## Action item
Precisely the lines from the one with "Recipient (357, 1556)" through the end of the data, both included, must make up the response, each restated word for word.

## Information given
★ ★ ★
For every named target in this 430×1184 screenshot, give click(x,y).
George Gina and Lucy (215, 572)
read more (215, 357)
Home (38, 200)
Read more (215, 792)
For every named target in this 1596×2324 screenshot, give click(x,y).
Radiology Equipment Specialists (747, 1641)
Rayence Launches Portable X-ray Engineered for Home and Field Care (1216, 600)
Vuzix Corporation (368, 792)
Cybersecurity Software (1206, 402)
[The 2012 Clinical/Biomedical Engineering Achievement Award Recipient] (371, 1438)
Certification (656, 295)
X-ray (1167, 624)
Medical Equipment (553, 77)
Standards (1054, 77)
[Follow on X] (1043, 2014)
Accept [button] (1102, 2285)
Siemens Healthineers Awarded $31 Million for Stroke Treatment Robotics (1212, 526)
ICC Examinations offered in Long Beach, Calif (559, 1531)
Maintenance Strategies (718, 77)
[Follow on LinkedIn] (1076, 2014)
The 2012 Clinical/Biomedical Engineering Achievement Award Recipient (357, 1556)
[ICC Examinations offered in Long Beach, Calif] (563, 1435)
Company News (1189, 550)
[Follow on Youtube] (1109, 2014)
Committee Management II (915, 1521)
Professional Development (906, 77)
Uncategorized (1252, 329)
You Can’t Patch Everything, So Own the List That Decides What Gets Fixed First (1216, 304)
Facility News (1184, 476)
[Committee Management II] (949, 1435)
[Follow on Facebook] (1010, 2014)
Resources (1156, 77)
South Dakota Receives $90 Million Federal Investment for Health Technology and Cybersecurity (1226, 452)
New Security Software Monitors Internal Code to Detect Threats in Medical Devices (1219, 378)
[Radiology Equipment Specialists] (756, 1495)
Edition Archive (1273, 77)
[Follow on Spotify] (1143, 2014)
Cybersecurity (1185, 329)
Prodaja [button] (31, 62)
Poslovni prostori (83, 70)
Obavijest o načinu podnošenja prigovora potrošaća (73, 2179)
★ ★ ★
## Result
The 2012 Clinical/Biomedical Engineering Achievement Award Recipient (357, 1556)
[ICC Examinations offered in Long Beach, Calif] (563, 1435)
Company News (1189, 550)
[Follow on Youtube] (1109, 2014)
Committee Management II (915, 1521)
Professional Development (906, 77)
Uncategorized (1252, 329)
You Can’t Patch Everything, So Own the List That Decides What Gets Fixed First (1216, 304)
Facility News (1184, 476)
[Committee Management II] (949, 1435)
[Follow on Facebook] (1010, 2014)
Resources (1156, 77)
South Dakota Receives $90 Million Federal Investment for Health Technology and Cybersecurity (1226, 452)
New Security Software Monitors Internal Code to Detect Threats in Medical Devices (1219, 378)
[Radiology Equipment Specialists] (756, 1495)
Edition Archive (1273, 77)
[Follow on Spotify] (1143, 2014)
Cybersecurity (1185, 329)
Prodaja [button] (31, 62)
Poslovni prostori (83, 70)
Obavijest o načinu podnošenja prigovora potrošaća (73, 2179)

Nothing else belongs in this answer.